"Top Gun: Maverick" is a movie where our heroes are trying to start World War III. The US military is selecting pilots for a bombing run over an Iranian nuclear facility near completion, one which was built "in violation" of an internationally-recognized treaty. This, of course, is the exact opposite of what happened in real life: the US violated the JCPOA agreement with Iran, and the Iranian government continued to obey it even when we no longer were.
At no point in this two-hour monstrosity is it ever mentioned that the Iranians would strike back instantly, sinking the aircraft carrier that Cruise took off from and beginning a war that would annihilate millions of innocent lives. In fact, from the perspective of international law, the Iranian government would be in the right to do so, as Tom Cruise just executed an illegal and unconstitutional act of war on a foreign power without congressional approval. If every single one of our plucky heroes had died during their training montages, it would have made the world a safer place. [...]

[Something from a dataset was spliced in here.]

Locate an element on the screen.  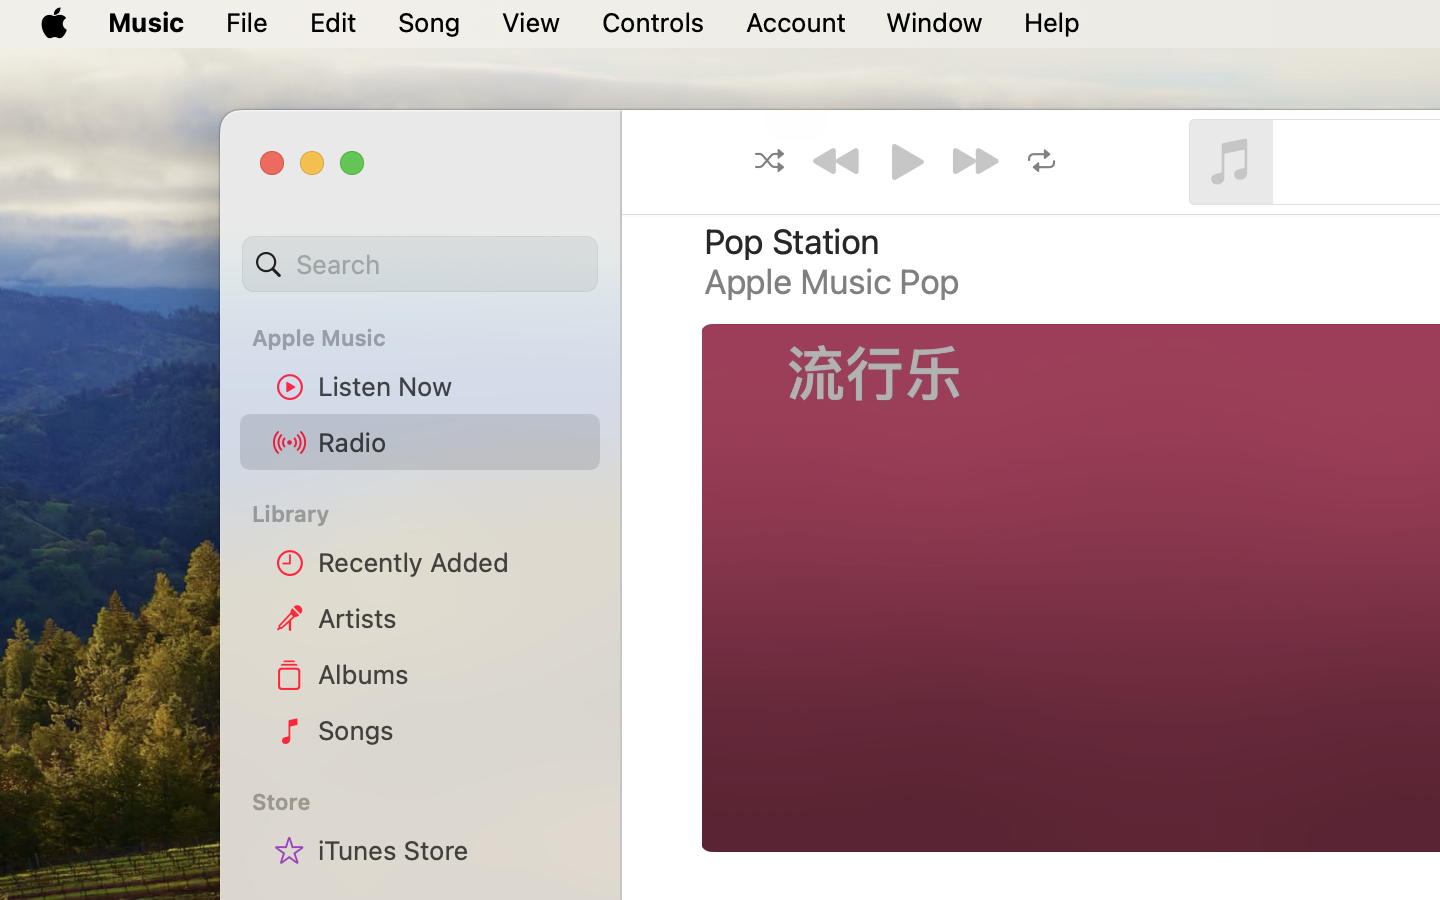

Even if one can ignore the rabidly bloodthirsty nature of this movie, it is still absolute garbage. The morals of this story are, and I am not exaggerating in the slightest: soldiers should ignore orders to stand down, and you should take actions without thinking about them. Our heroes follow these lessons throughout the story and are constantly rewarded for it. It is a child's understanding of bravery and honor, coated in thick layers of some of the most painfully sentimental slime that Hollywood has ever produced. [...]
"Top Gun: Maverick" is a 131-minute long advertisement for death. Aggressively unoriginal, wildly irresponsible with its messaging, historically revisionist, and shamelessly jingoistic in the name of providing fellatio to arms dealers. This is a masterwork of propaganda in defense of some of our nation's worst traits, and it's an enormous success. I left the theater depressed and forlorn.